__WORK INSTRUCTIONS__: In your answer, every line of the records should be written out exactly.

··· SOURCE INFORMATION

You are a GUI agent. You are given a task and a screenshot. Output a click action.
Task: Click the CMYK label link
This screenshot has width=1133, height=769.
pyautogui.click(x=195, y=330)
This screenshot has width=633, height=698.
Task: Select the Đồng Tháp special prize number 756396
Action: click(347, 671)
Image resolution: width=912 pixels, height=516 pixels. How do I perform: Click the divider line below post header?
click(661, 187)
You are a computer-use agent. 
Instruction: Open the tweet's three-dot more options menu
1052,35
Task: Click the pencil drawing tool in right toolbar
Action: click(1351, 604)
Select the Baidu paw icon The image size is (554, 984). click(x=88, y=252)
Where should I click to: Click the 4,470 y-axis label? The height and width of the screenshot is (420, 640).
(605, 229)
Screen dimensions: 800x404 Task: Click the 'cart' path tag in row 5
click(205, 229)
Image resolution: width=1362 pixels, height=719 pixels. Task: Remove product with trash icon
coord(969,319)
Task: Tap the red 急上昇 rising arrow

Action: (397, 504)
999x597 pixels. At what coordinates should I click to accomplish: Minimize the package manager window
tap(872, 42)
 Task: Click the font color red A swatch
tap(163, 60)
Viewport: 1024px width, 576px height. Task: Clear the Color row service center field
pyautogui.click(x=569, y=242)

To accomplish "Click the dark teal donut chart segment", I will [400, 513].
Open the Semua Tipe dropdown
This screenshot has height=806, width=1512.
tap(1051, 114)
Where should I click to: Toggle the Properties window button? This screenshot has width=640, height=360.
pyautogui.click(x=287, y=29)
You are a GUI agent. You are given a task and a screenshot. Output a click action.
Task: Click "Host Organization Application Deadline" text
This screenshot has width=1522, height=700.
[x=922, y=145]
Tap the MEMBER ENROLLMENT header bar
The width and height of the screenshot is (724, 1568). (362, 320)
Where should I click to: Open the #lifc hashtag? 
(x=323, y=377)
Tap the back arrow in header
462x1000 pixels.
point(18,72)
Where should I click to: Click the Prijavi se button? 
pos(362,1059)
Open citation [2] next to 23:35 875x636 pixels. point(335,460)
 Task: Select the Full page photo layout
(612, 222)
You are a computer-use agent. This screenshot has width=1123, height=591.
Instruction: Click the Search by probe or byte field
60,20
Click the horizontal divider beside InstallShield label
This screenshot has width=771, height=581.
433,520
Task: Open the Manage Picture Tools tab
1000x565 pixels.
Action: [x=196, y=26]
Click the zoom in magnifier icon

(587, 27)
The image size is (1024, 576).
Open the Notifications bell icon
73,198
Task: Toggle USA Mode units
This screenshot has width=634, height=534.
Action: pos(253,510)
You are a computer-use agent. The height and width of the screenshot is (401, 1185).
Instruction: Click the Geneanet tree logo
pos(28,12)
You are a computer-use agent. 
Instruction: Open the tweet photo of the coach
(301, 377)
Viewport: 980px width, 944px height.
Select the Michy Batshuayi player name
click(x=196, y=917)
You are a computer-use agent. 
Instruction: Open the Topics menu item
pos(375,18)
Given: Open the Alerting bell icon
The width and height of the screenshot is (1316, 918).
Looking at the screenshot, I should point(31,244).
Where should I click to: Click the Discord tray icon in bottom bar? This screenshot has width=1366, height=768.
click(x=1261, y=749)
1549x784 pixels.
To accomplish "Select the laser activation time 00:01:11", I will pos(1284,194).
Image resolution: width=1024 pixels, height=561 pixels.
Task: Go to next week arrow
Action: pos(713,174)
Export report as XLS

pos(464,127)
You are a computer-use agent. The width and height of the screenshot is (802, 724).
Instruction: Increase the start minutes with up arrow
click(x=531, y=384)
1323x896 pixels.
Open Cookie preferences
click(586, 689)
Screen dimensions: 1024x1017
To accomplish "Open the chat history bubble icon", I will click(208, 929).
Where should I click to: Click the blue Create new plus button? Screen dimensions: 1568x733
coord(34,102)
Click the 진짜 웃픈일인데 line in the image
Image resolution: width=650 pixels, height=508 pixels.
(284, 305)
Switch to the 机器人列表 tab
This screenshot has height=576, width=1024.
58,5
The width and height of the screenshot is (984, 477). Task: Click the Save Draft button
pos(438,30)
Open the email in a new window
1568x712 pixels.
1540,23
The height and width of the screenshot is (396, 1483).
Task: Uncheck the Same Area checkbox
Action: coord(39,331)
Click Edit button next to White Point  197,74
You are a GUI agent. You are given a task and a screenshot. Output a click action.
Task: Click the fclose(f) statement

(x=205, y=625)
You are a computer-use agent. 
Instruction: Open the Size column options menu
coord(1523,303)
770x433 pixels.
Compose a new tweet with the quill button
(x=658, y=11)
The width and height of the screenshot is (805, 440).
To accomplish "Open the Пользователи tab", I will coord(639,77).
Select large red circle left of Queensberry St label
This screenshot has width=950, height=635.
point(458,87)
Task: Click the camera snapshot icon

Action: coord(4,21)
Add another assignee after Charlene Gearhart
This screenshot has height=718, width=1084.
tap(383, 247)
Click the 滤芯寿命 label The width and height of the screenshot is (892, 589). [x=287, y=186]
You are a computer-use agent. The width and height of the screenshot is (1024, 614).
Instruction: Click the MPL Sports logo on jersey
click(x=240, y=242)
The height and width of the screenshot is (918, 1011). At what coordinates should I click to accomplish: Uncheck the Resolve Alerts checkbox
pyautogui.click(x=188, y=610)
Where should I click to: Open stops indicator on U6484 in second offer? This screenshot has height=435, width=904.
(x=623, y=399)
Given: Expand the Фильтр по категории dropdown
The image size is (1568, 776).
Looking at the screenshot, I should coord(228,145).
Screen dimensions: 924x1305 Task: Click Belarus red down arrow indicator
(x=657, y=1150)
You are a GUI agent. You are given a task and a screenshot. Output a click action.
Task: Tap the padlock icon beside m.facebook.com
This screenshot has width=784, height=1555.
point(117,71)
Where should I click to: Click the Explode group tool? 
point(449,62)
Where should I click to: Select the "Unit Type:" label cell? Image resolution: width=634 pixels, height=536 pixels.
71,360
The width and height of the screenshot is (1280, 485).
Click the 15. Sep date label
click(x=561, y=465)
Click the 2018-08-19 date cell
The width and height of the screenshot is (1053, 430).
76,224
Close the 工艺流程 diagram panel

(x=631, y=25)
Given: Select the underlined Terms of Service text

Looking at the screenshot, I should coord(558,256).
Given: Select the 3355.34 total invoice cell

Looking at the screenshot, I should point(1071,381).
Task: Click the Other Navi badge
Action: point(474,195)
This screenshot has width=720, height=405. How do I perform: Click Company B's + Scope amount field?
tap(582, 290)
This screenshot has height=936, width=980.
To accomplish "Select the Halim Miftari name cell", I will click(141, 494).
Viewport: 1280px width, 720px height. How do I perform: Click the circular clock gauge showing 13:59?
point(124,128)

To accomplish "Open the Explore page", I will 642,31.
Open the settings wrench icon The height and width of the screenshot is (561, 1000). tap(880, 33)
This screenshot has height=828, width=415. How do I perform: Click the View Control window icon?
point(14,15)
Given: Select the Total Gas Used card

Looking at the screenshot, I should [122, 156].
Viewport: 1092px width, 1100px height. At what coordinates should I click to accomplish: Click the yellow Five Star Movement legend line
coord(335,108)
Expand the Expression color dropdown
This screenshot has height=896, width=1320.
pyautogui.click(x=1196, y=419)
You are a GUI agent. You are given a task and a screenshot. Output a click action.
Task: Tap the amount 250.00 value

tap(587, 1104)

······

__RESULT OF THIS EXERCISE__:
You are a GUI agent. You are given a task and a screenshot. Output a click action.
Task: Click the CMYK label link
This screenshot has width=1133, height=769.
pyautogui.click(x=195, y=330)
This screenshot has width=633, height=698.
Task: Select the Đồng Tháp special prize number 756396
Action: click(347, 671)
Image resolution: width=912 pixels, height=516 pixels. How do I perform: Click the divider line below post header?
click(661, 187)
You are a computer-use agent. 
Instruction: Open the tweet's three-dot more options menu
1052,35
Task: Click the pencil drawing tool in right toolbar
Action: click(1351, 604)
Select the Baidu paw icon The image size is (554, 984). click(x=88, y=252)
Where should I click to: Click the 4,470 y-axis label? The height and width of the screenshot is (420, 640).
(605, 229)
Screen dimensions: 800x404 Task: Click the 'cart' path tag in row 5
click(205, 229)
Image resolution: width=1362 pixels, height=719 pixels. Task: Remove product with trash icon
coord(969,319)
Task: Tap the red 急上昇 rising arrow

Action: (397, 504)
999x597 pixels. At what coordinates should I click to accomplish: Minimize the package manager window
tap(872, 42)
 Task: Click the font color red A swatch
tap(163, 60)
Viewport: 1024px width, 576px height. Task: Clear the Color row service center field
pyautogui.click(x=569, y=242)

To accomplish "Click the dark teal donut chart segment", I will [400, 513].
Open the Semua Tipe dropdown
This screenshot has height=806, width=1512.
tap(1051, 114)
Where should I click to: Toggle the Properties window button? This screenshot has width=640, height=360.
pyautogui.click(x=287, y=29)
You are a GUI agent. You are given a task and a screenshot. Output a click action.
Task: Click "Host Organization Application Deadline" text
This screenshot has width=1522, height=700.
[x=922, y=145]
Tap the MEMBER ENROLLMENT header bar
The width and height of the screenshot is (724, 1568). (362, 320)
Where should I click to: Open the #lifc hashtag? 
(x=323, y=377)
Tap the back arrow in header
462x1000 pixels.
point(18,72)
Where should I click to: Click the Prijavi se button? 
pos(362,1059)
Open citation [2] next to 23:35 875x636 pixels. point(335,460)
 Task: Select the Full page photo layout
(612, 222)
You are a computer-use agent. This screenshot has width=1123, height=591.
Instruction: Click the Search by probe or byte field
60,20
Click the horizontal divider beside InstallShield label
This screenshot has width=771, height=581.
433,520
Task: Open the Manage Picture Tools tab
1000x565 pixels.
Action: [x=196, y=26]
Click the zoom in magnifier icon

(587, 27)
The image size is (1024, 576).
Open the Notifications bell icon
73,198
Task: Toggle USA Mode units
This screenshot has width=634, height=534.
Action: pos(253,510)
You are a computer-use agent. The height and width of the screenshot is (401, 1185).
Instruction: Click the Geneanet tree logo
pos(28,12)
You are a computer-use agent. 
Instruction: Open the tweet photo of the coach
(301, 377)
Viewport: 980px width, 944px height.
Select the Michy Batshuayi player name
click(x=196, y=917)
You are a computer-use agent. 
Instruction: Open the Topics menu item
pos(375,18)
Given: Open the Alerting bell icon
The width and height of the screenshot is (1316, 918).
Looking at the screenshot, I should point(31,244).
Where should I click to: Click the Discord tray icon in bottom bar? This screenshot has width=1366, height=768.
click(x=1261, y=749)
1549x784 pixels.
To accomplish "Select the laser activation time 00:01:11", I will pos(1284,194).
Image resolution: width=1024 pixels, height=561 pixels.
Task: Go to next week arrow
Action: pos(713,174)
Export report as XLS

pos(464,127)
You are a computer-use agent. The width and height of the screenshot is (802, 724).
Instruction: Increase the start minutes with up arrow
click(x=531, y=384)
1323x896 pixels.
Open Cookie preferences
click(586, 689)
Screen dimensions: 1024x1017
To accomplish "Open the chat history bubble icon", I will click(208, 929).
Where should I click to: Click the blue Create new plus button? Screen dimensions: 1568x733
coord(34,102)
Click the 진짜 웃픈일인데 line in the image
Image resolution: width=650 pixels, height=508 pixels.
(284, 305)
Switch to the 机器人列表 tab
This screenshot has height=576, width=1024.
58,5
The width and height of the screenshot is (984, 477). Task: Click the Save Draft button
pos(438,30)
Open the email in a new window
1568x712 pixels.
1540,23
The height and width of the screenshot is (396, 1483).
Task: Uncheck the Same Area checkbox
Action: coord(39,331)
Click Edit button next to White Point  197,74
You are a GUI agent. You are given a task and a screenshot. Output a click action.
Task: Click the fclose(f) statement

(x=205, y=625)
You are a computer-use agent. 
Instruction: Open the Size column options menu
coord(1523,303)
770x433 pixels.
Compose a new tweet with the quill button
(x=658, y=11)
The width and height of the screenshot is (805, 440).
To accomplish "Open the Пользователи tab", I will coord(639,77).
Select large red circle left of Queensberry St label
This screenshot has width=950, height=635.
point(458,87)
Task: Click the camera snapshot icon

Action: coord(4,21)
Add another assignee after Charlene Gearhart
This screenshot has height=718, width=1084.
tap(383, 247)
Click the 滤芯寿命 label The width and height of the screenshot is (892, 589). [x=287, y=186]
You are a computer-use agent. The width and height of the screenshot is (1024, 614).
Instruction: Click the MPL Sports logo on jersey
click(x=240, y=242)
The height and width of the screenshot is (918, 1011). At what coordinates should I click to accomplish: Uncheck the Resolve Alerts checkbox
pyautogui.click(x=188, y=610)
Where should I click to: Open stops indicator on U6484 in second offer? This screenshot has height=435, width=904.
(x=623, y=399)
Given: Expand the Фильтр по категории dropdown
The image size is (1568, 776).
Looking at the screenshot, I should coord(228,145).
Screen dimensions: 924x1305 Task: Click Belarus red down arrow indicator
(x=657, y=1150)
You are a GUI agent. You are given a task and a screenshot. Output a click action.
Task: Tap the padlock icon beside m.facebook.com
This screenshot has width=784, height=1555.
point(117,71)
Where should I click to: Click the Explode group tool? 
point(449,62)
Where should I click to: Select the "Unit Type:" label cell? Image resolution: width=634 pixels, height=536 pixels.
71,360
The width and height of the screenshot is (1280, 485).
Click the 15. Sep date label
click(x=561, y=465)
Click the 2018-08-19 date cell
The width and height of the screenshot is (1053, 430).
76,224
Close the 工艺流程 diagram panel

(x=631, y=25)
Given: Select the underlined Terms of Service text

Looking at the screenshot, I should coord(558,256).
Given: Select the 3355.34 total invoice cell

Looking at the screenshot, I should point(1071,381).
Task: Click the Other Navi badge
Action: point(474,195)
This screenshot has width=720, height=405. How do I perform: Click Company B's + Scope amount field?
tap(582, 290)
This screenshot has height=936, width=980.
To accomplish "Select the Halim Miftari name cell", I will click(141, 494).
Viewport: 1280px width, 720px height. How do I perform: Click the circular clock gauge showing 13:59?
point(124,128)

To accomplish "Open the Explore page", I will 642,31.
Open the settings wrench icon The height and width of the screenshot is (561, 1000). tap(880, 33)
This screenshot has height=828, width=415. How do I perform: Click the View Control window icon?
point(14,15)
Given: Select the Total Gas Used card

Looking at the screenshot, I should [122, 156].
Viewport: 1092px width, 1100px height. At what coordinates should I click to accomplish: Click the yellow Five Star Movement legend line
coord(335,108)
Expand the Expression color dropdown
This screenshot has height=896, width=1320.
pyautogui.click(x=1196, y=419)
You are a GUI agent. You are given a task and a screenshot. Output a click action.
Task: Tap the amount 250.00 value

tap(587, 1104)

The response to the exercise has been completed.